A study conducted at the University at Buffalo trains ChatGPT to recognize locations in disaster victims’ social media posts and potentially help first responders reach victims more quickly and save more lives.
Disaster victims frequently turn to social media and plead for help when 911 systems become overloaded, yet first responders often don’t have the resources to monitor social media feeds during a disaster. The UB-led research team hopes their work could lead to AI systems that automatically process social media data for emergency services.
While current tools can be trained to recognize complete location descriptions, it would require a large dataset of accurately labeled location descriptions specific to a given local area, a labor-intensive and time-consuming process.
Yingjie Hu, associate professor in the UB Department of Geography and lead author of the study said: “Although there’s a lack of labeled datasets, first responders have a lot of knowledge about the way locations described in their local area, whether it the name of a restaurant or a popular intersection. So we asked ourselves: How can we quickly and efficiently infuse this geoknowledge into a machine learning model?”

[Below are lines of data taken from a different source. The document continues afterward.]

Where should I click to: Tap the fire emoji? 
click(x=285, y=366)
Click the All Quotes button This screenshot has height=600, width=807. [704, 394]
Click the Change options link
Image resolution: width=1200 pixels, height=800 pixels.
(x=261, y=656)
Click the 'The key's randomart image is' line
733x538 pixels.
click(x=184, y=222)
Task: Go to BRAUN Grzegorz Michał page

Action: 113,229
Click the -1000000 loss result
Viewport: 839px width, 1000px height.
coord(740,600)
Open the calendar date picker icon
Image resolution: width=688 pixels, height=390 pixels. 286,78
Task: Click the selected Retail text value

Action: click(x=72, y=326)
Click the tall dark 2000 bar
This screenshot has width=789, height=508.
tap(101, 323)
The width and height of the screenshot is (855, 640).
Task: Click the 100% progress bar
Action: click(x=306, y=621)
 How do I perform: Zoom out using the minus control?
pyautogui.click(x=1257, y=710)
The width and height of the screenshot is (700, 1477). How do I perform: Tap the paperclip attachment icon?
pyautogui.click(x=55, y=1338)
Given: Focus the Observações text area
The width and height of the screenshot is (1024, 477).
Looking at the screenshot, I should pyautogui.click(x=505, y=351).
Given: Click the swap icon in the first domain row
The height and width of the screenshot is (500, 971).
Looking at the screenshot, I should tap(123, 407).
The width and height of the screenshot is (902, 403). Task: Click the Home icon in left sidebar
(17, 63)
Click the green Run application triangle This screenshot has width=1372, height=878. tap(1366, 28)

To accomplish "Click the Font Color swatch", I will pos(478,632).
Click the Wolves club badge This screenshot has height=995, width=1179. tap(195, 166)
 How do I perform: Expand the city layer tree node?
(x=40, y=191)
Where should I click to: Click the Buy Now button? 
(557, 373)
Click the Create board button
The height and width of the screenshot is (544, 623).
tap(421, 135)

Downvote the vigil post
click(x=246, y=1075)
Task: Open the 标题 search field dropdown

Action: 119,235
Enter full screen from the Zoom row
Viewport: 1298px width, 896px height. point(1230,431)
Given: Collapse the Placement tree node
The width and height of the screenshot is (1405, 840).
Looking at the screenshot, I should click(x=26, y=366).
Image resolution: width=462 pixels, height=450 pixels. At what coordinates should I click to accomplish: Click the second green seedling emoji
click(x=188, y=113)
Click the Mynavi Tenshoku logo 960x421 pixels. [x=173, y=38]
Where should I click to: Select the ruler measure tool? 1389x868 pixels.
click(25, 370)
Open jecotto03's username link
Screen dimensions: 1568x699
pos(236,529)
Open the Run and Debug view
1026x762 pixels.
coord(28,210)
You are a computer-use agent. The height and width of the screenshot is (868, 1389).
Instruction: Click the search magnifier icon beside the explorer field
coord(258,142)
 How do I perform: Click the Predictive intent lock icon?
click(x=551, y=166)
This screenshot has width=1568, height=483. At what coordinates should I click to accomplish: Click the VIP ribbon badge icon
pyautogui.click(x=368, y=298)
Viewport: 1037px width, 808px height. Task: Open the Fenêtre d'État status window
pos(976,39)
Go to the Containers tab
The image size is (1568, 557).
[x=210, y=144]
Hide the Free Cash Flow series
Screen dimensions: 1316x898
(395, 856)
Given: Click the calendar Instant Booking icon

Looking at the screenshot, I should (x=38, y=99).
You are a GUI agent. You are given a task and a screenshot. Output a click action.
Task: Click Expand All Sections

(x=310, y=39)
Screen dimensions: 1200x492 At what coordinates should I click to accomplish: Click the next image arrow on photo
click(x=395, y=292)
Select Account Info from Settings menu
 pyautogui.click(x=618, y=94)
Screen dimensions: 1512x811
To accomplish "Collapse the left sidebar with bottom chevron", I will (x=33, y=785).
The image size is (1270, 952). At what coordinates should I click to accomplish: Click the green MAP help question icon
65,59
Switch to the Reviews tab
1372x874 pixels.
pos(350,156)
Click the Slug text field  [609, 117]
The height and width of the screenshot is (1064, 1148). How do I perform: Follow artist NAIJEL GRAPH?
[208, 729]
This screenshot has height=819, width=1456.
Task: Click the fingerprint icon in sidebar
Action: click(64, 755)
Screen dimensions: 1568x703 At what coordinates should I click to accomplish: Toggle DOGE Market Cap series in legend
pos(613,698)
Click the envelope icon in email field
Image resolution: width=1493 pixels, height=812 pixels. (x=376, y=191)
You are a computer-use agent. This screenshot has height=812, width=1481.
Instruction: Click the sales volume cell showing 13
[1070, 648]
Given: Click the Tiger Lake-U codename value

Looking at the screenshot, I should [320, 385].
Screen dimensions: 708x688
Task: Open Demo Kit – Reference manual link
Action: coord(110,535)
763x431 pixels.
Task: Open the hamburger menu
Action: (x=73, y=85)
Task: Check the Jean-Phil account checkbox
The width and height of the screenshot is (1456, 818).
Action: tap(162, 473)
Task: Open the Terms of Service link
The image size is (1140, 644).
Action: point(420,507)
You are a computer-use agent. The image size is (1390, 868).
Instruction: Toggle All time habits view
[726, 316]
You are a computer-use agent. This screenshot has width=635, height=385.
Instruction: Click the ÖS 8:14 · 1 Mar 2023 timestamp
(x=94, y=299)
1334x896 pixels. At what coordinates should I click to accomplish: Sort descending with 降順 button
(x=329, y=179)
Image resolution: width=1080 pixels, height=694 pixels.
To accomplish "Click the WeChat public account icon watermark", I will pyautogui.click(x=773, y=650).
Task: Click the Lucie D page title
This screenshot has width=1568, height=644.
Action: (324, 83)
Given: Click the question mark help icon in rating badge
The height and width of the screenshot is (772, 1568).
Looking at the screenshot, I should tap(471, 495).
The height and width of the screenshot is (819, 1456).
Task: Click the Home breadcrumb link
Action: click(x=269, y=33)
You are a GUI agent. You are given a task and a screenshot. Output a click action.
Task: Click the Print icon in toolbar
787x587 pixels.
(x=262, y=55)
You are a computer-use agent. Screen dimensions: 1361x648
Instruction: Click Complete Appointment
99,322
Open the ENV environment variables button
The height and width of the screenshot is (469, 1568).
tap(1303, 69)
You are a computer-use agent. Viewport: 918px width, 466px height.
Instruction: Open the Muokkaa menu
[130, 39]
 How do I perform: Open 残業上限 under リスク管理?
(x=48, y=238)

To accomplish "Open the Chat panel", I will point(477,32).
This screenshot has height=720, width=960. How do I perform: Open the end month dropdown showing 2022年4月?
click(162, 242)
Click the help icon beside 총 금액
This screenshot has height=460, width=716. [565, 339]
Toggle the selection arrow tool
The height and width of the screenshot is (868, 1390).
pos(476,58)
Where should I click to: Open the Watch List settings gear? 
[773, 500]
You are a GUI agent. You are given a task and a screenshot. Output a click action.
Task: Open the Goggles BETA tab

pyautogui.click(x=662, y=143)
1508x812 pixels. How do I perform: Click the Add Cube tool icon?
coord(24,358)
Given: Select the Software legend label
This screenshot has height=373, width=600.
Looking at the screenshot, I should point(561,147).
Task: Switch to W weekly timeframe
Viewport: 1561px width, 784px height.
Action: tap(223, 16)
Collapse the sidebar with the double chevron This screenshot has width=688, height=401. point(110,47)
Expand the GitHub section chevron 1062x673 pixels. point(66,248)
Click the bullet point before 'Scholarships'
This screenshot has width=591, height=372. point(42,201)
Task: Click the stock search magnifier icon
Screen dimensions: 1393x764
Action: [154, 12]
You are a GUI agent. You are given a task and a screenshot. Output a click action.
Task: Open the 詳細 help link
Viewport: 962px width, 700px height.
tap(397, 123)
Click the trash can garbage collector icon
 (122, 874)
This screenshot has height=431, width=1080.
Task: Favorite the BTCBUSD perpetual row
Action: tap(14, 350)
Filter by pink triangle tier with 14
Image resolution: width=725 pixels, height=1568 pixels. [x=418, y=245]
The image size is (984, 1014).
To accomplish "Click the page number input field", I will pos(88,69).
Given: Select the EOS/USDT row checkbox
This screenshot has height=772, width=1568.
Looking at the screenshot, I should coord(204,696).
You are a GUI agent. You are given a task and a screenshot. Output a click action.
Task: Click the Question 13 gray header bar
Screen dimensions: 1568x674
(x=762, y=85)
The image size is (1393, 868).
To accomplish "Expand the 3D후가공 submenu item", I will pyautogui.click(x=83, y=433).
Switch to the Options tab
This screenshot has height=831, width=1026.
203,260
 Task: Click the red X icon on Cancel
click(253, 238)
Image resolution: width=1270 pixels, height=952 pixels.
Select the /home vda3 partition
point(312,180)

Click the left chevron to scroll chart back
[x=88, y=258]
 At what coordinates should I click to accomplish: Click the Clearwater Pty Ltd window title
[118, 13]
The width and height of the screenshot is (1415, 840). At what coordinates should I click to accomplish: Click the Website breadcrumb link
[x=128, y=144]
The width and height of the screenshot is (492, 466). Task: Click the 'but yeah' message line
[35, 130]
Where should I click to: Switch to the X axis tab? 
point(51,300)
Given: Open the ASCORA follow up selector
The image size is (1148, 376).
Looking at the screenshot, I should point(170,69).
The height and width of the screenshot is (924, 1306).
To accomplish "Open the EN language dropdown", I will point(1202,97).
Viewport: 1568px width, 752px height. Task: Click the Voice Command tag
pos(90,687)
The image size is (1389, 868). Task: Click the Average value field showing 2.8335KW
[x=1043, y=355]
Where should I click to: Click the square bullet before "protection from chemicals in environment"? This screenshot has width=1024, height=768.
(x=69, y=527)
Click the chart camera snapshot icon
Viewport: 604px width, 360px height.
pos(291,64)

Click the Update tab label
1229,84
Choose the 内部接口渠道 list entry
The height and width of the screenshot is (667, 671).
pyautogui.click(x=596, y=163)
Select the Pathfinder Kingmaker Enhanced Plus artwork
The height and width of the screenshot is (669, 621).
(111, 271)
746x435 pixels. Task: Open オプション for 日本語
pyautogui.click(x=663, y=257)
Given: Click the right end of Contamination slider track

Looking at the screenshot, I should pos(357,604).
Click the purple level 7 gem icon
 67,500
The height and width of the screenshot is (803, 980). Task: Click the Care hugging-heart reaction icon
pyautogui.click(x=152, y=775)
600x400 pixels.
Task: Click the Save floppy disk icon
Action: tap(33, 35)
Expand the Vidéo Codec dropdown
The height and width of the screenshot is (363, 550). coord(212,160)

According to Techxplore, the answer is GPT models- large language models that already trained from billions of webpages, which Hu’s team thought could quickly learn to accurately interpret location data from social media posts.
To do so, the researchers first provided GPT with 22 real tweets from Hurricane Harvey victims and told it which words in the post described a location and what kind of location it was describing (whether it be an address, street, intersection, business, or landmark). They then tested the geoknowledge-guided ChatGPT on another 978 Hurricane Harvey tweets and asked it to extract the location words and guess the location category by itself. The geoknowledge-guided GPT models were 76% better at recognizing location descriptions than those not provided with geoknowledge.
However, it is crucial that the model receives good prompts from the humans operating it. For example, ChatGPT may not consider a stretch of highway between two specific exits as a location unless specifically prompted to do so.
Hu reportedly hopes their efforts can simplify the use of AI technologies so that emergency managers can use them without being AI experts themselves. Further research will have to done to use GPT’s extracted location descriptions to actually geolocate victims, and perhaps figure out ways to filter out irrelevant or false posts about a disaster.
The study published in October in the International Journal of Geographical Information Science.